_Short exercise_: Reproduce the material below line for line, without any alteration.

[Items listed in a dataset]
— START —

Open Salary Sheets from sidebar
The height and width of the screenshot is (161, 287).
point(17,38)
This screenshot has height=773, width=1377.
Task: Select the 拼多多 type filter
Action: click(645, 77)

— END —

_Reply to the task_:
Open Salary Sheets from sidebar
The height and width of the screenshot is (161, 287).
point(17,38)
This screenshot has height=773, width=1377.
Task: Select the 拼多多 type filter
Action: click(645, 77)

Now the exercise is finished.